Part of this - in Wright’s words - is about “widening the aperture” of environmental visibility available to security personnel so they have a better shot at identifying increasingly sophisticated security incidents and patterns that touch multiple different systems.
“A fraudster or a cyber event may actually first manifest itself by a server spiking from a performance problem, or it could be a network port that drops. It could be an increased number of online account takeovers or fraud that happens with our customers,” Wright said.
“The traditional security dataset that your average security person would look at is often in a separate system from where your business runs itself.
“So the data lake that the business uses to run itself, to look at P&Ls, financials, even things like fraud and financial crime and network and systems availability, they're all separate systems.
“We see there's real value in getting all of that stuff in one [place] and then allowing either a business process or a security process … to actually harvest meaningful insights off all that data.”

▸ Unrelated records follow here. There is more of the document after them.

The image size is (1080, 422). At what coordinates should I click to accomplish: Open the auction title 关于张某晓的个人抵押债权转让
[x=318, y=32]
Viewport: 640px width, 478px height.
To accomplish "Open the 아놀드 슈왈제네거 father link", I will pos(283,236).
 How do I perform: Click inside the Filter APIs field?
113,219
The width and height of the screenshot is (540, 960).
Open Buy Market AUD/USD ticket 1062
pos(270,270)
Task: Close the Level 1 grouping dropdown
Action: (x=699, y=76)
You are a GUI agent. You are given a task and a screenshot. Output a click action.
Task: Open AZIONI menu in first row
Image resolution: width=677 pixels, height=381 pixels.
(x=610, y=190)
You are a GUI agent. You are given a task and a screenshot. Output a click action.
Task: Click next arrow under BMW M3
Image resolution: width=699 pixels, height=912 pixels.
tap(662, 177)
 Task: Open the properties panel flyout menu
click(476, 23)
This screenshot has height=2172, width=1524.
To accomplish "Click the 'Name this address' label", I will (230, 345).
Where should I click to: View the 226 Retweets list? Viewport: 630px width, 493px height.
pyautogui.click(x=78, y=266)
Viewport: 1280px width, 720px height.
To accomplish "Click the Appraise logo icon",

Wright said that customer data, incident data and login data, both from customers and staff, are important inputs into security analysis and decision-making.
"All of that needs to get fed in to try and find anomalies against a much wider sphere than just the legacy indicators of compromise, doing pattern-matching and server logs - which is still useful and you need to do, but I think you’ve got to [look] much wider," he said.
With security a more data- and code-driven process, Wright indicated that the desired skill sets of security operations personnel could also evolve.
"The nature of the people in security will need to change," Wright said.
"Your traditional security person is a SecOps person or a packet inspector or an incident responder. They tend to be more forensic."
"In tomorrow’s world, increasingly they’re going to be software developers and data experts.
“One of the things I'm really pushing on with my team is I need to hire software developers and data experts, not your traditional security operations teams. They need to be able to write software to help find signals in the noise."
Ry Crozier attended the Databricks Data+AI Summit in San Francisco as a guest of Databricks.